=== YOUR ASSIGNMENT ===
Without any of their pictures, return all of the records exactly.

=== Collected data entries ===
'''
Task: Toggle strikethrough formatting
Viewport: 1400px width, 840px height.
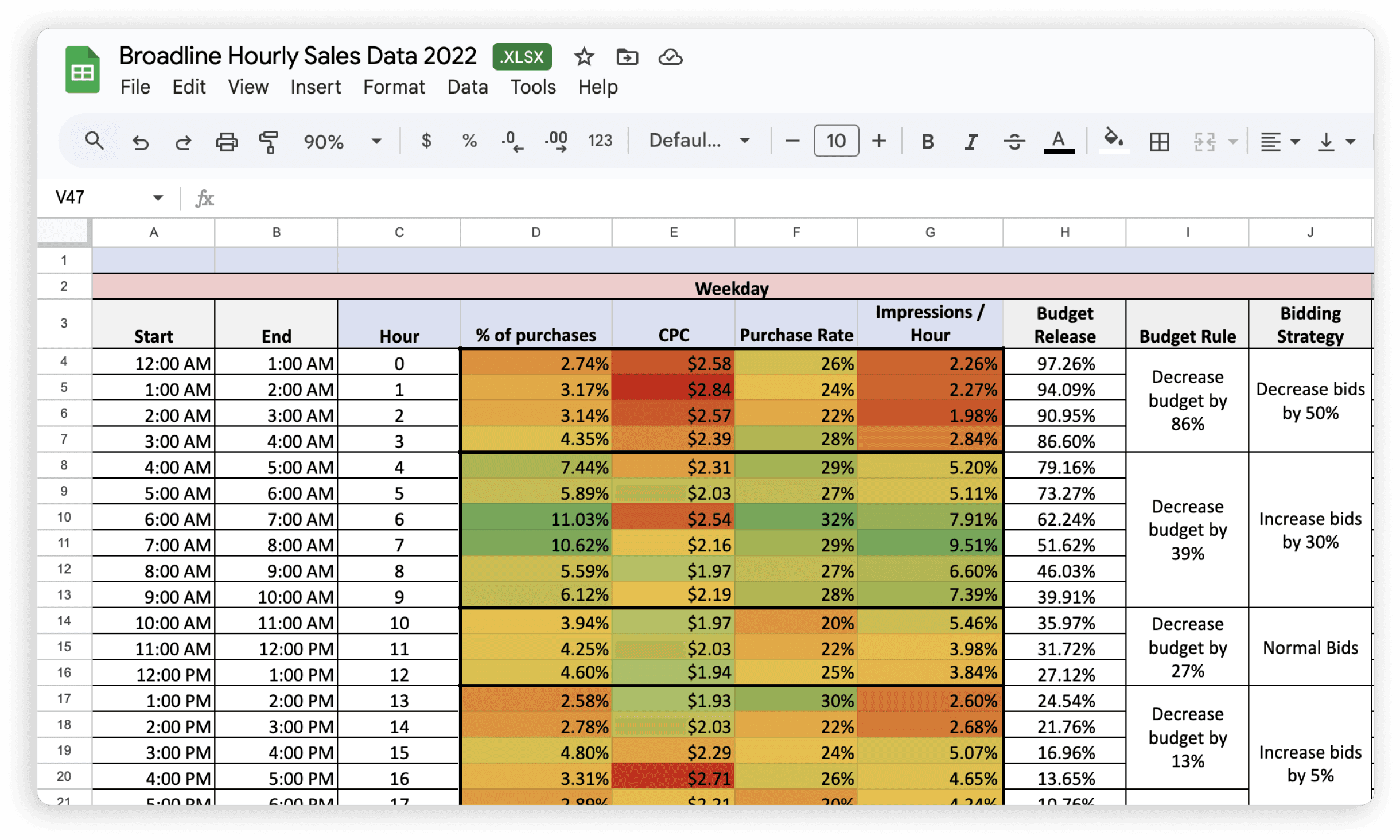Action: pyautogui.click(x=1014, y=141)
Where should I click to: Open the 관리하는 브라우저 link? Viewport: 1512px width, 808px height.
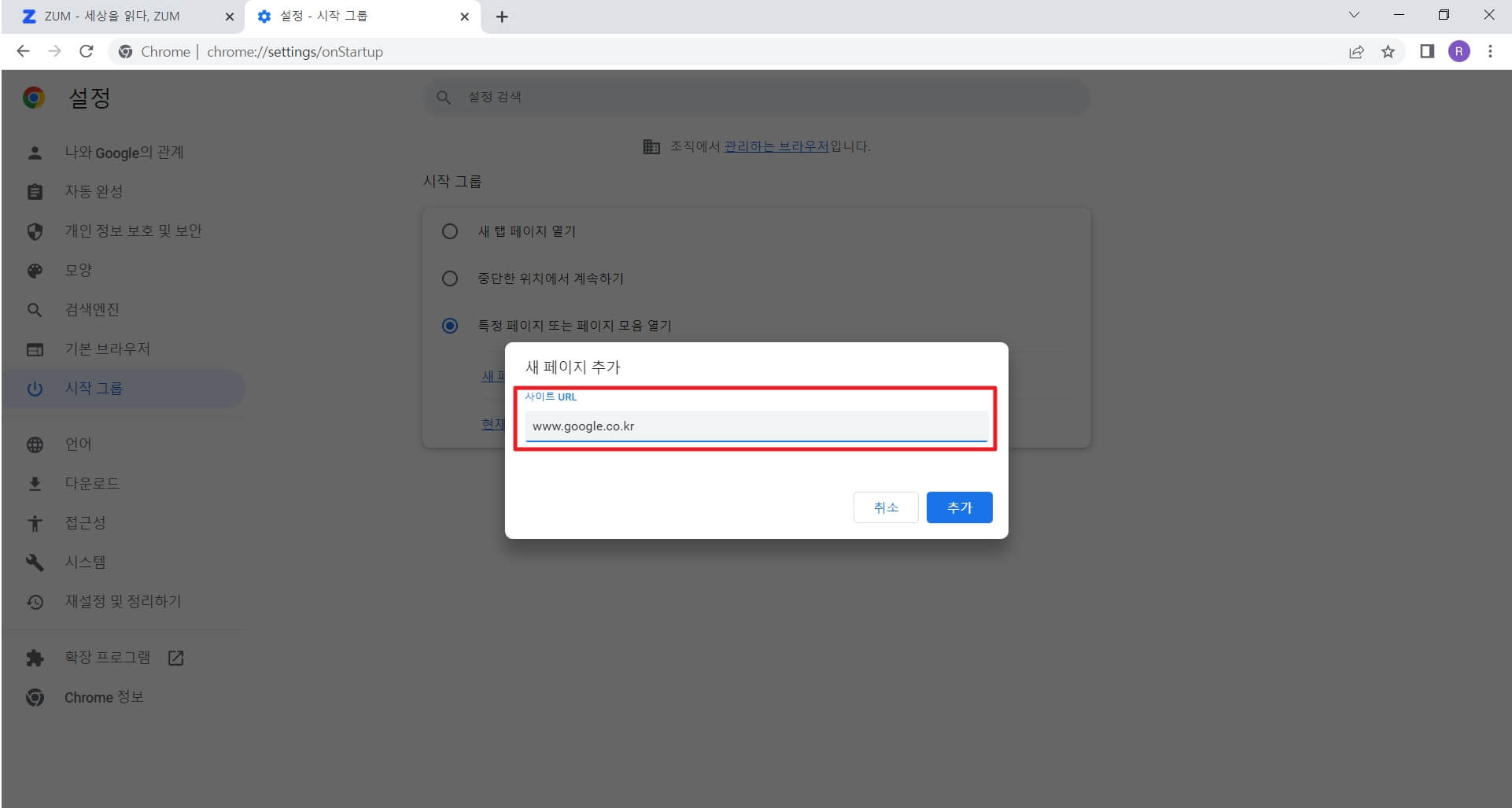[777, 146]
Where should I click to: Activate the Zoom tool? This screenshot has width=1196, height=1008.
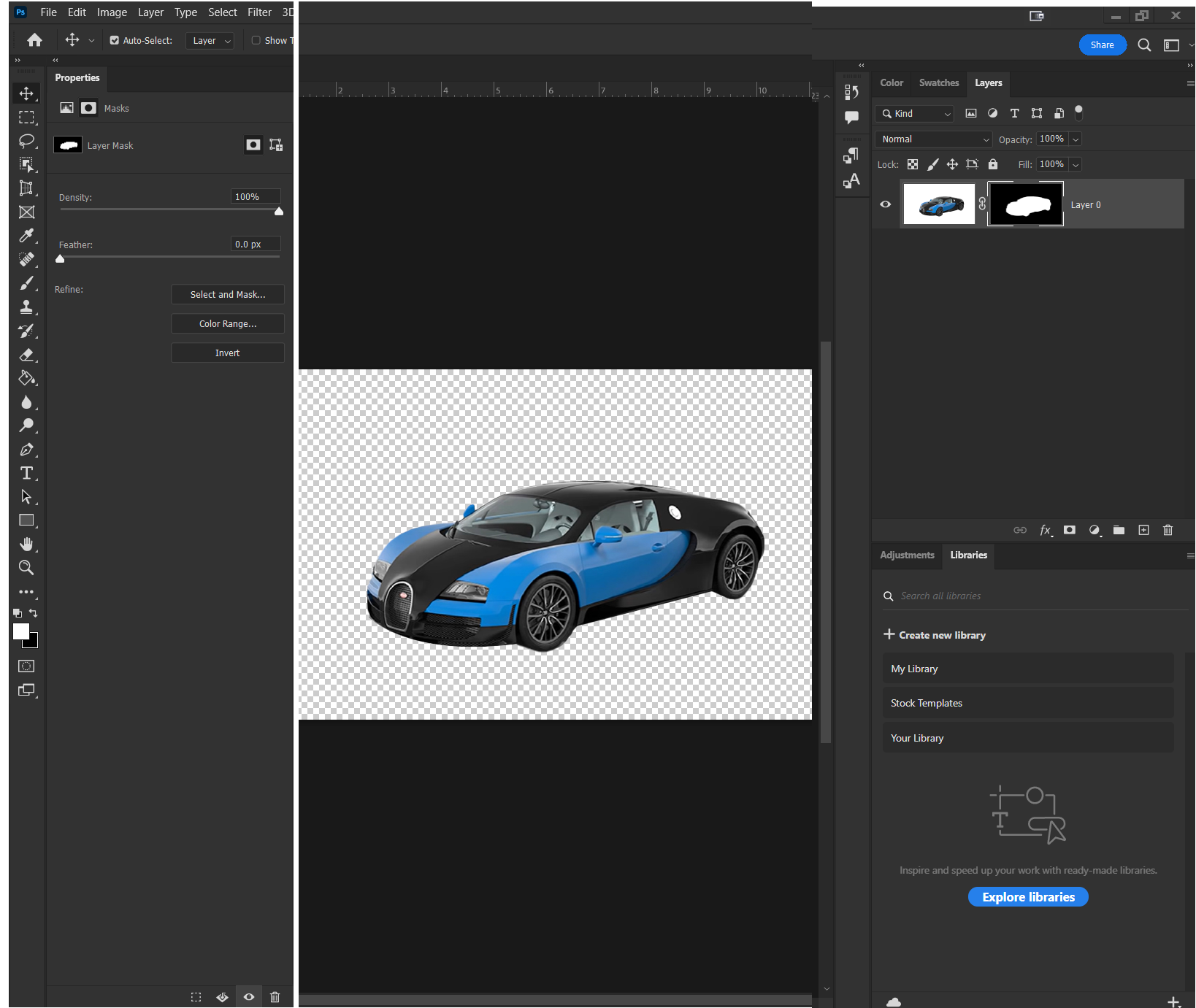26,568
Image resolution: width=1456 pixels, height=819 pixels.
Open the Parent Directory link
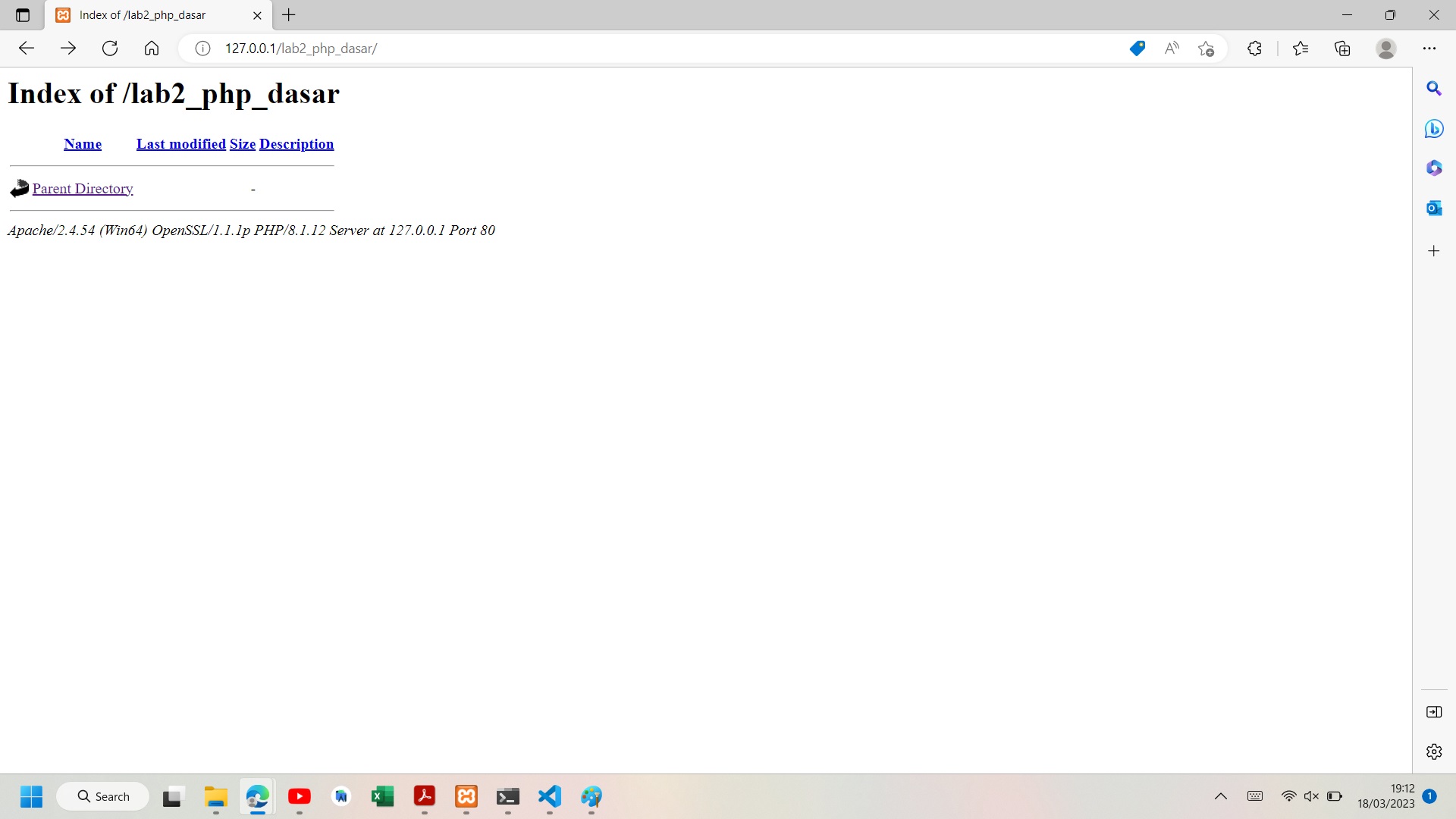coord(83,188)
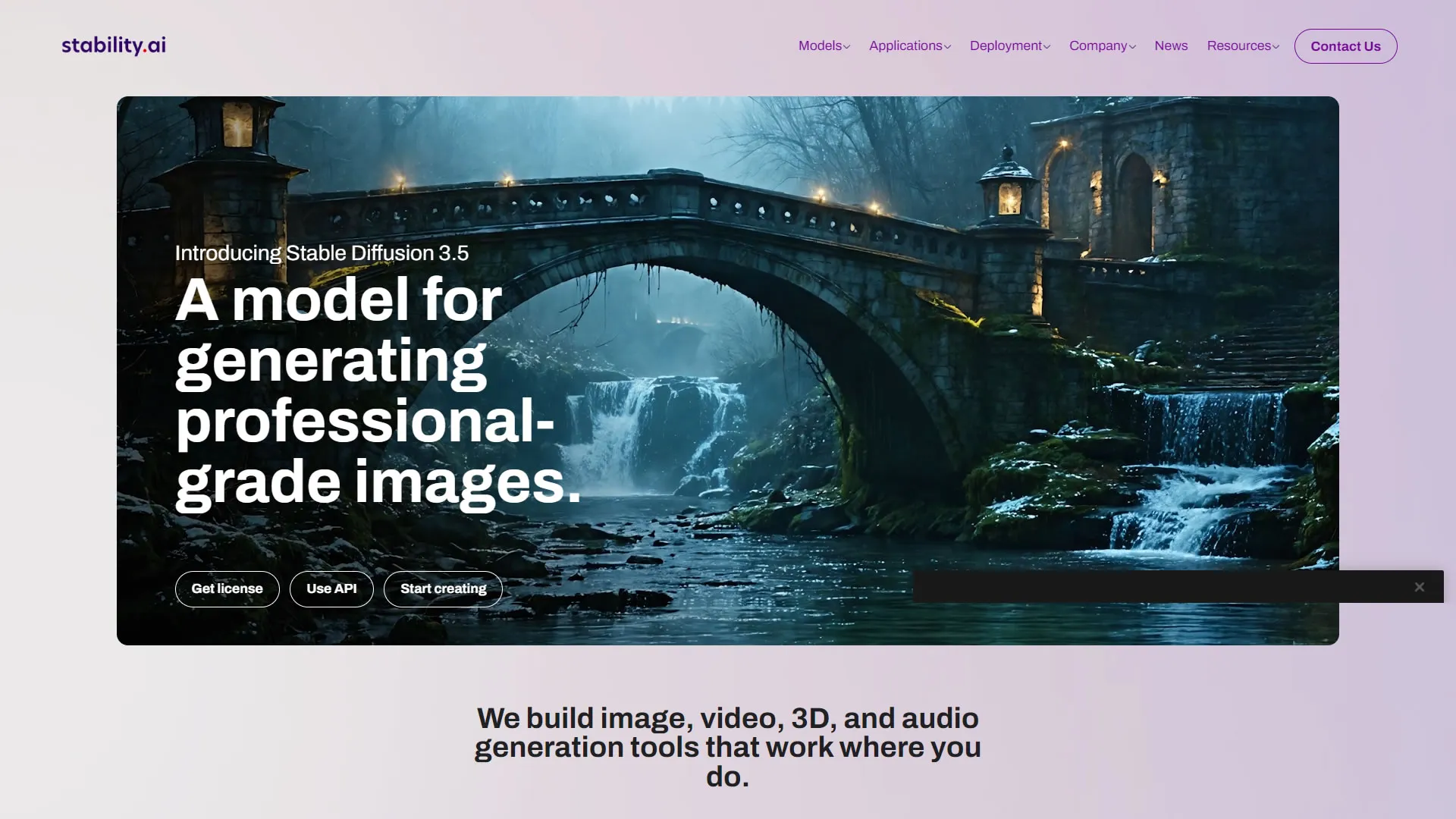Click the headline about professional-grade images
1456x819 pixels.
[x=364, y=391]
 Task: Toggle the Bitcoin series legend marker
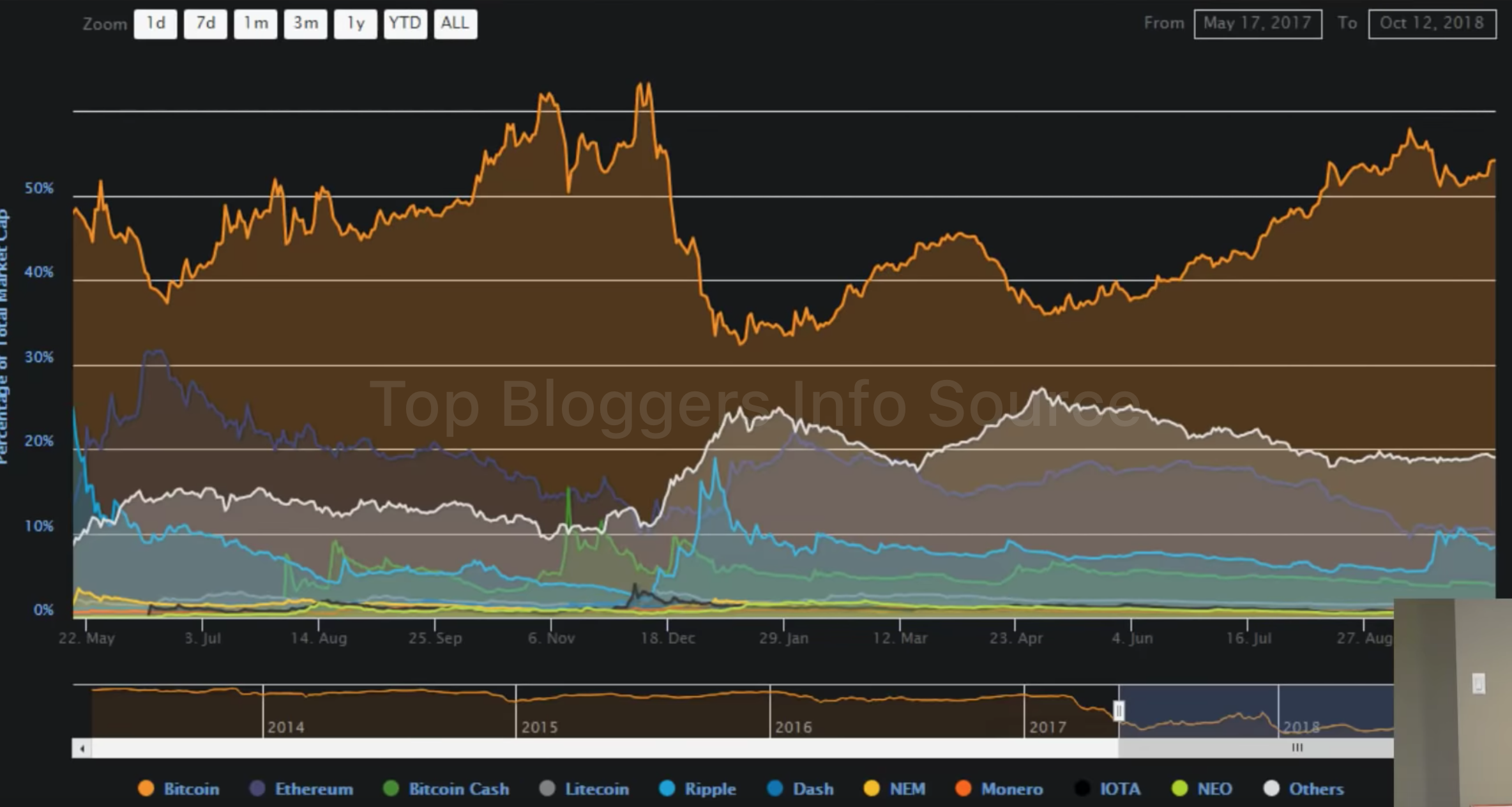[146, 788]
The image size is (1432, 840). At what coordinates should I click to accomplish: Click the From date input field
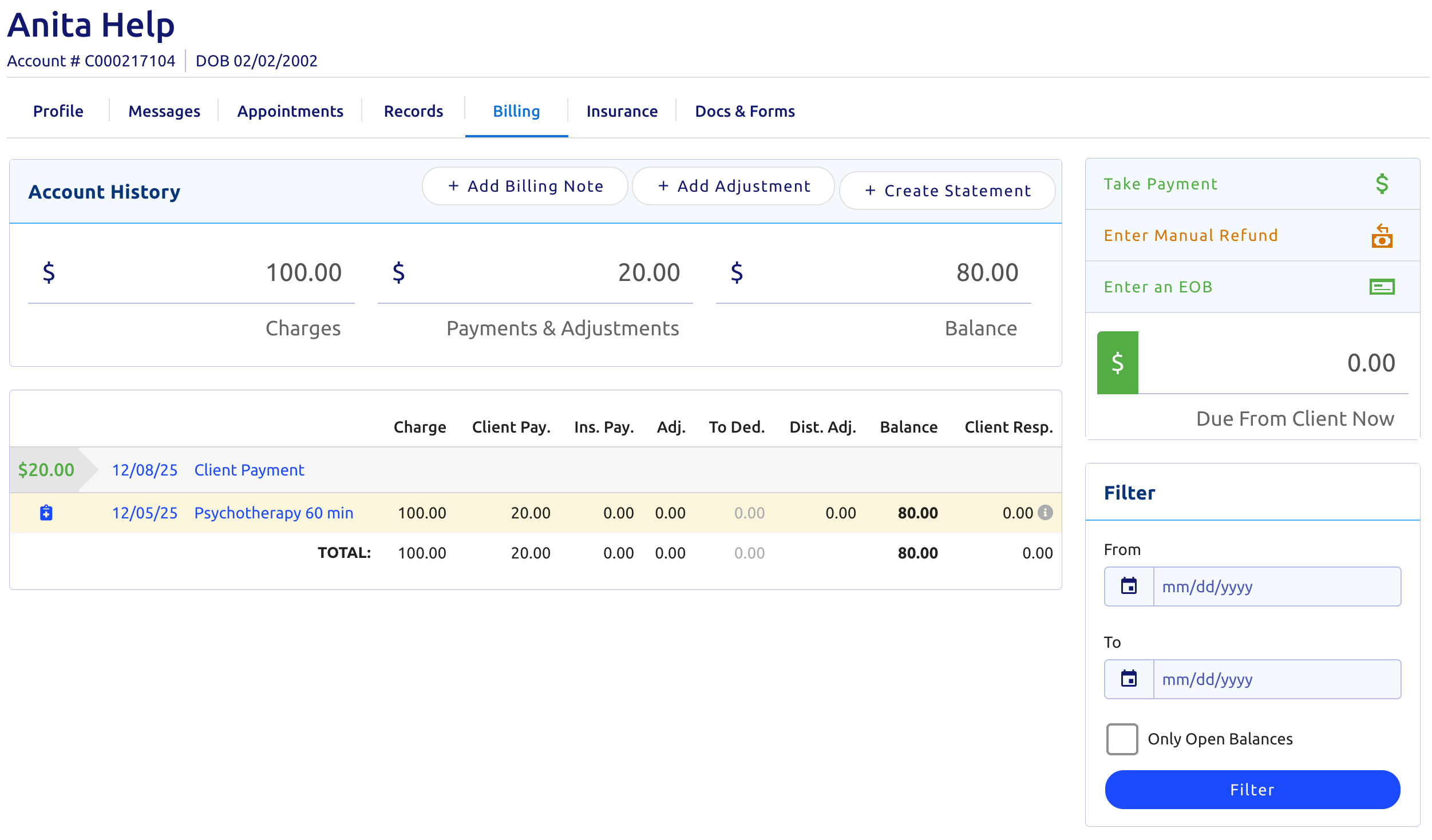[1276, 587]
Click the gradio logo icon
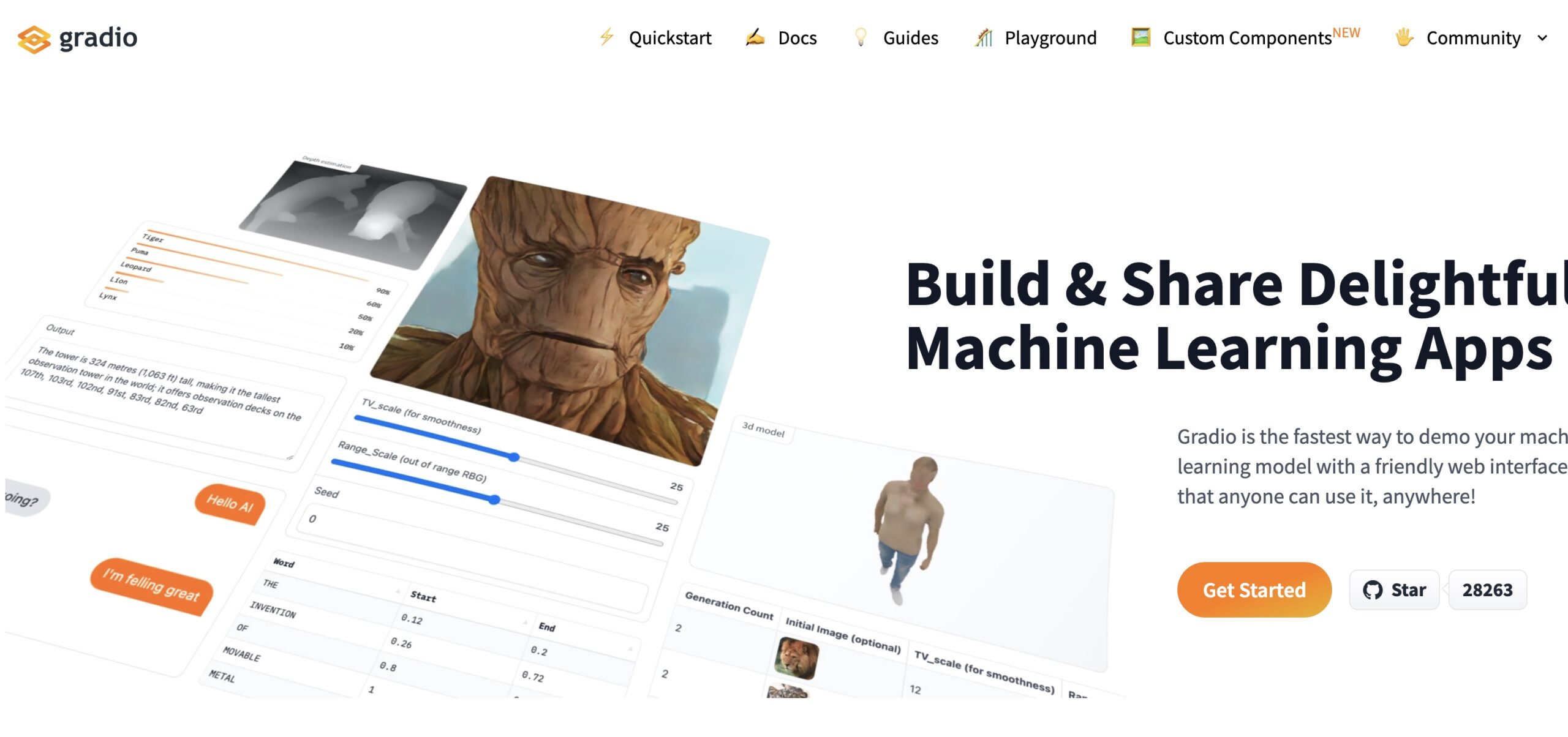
'''
=== TASK SOLUTION ===
Task: Toggle strikethrough formatting
Viewport: 1400px width, 840px height.
Action: pyautogui.click(x=1014, y=141)
Where should I click to: Open the 관리하는 브라우저 link? Viewport: 1512px width, 808px height.
[777, 146]
Where should I click to: Activate the Zoom tool? This screenshot has width=1196, height=1008.
26,568
Image resolution: width=1456 pixels, height=819 pixels.
Open the Parent Directory link
coord(83,188)
Click the headline about professional-grade images
1456x819 pixels.
[x=364, y=391]
 Task: Toggle the Bitcoin series legend marker
[146, 788]
The image size is (1432, 840). At what coordinates should I click to accomplish: Click the From date input field
[1276, 587]
Click the gradio logo icon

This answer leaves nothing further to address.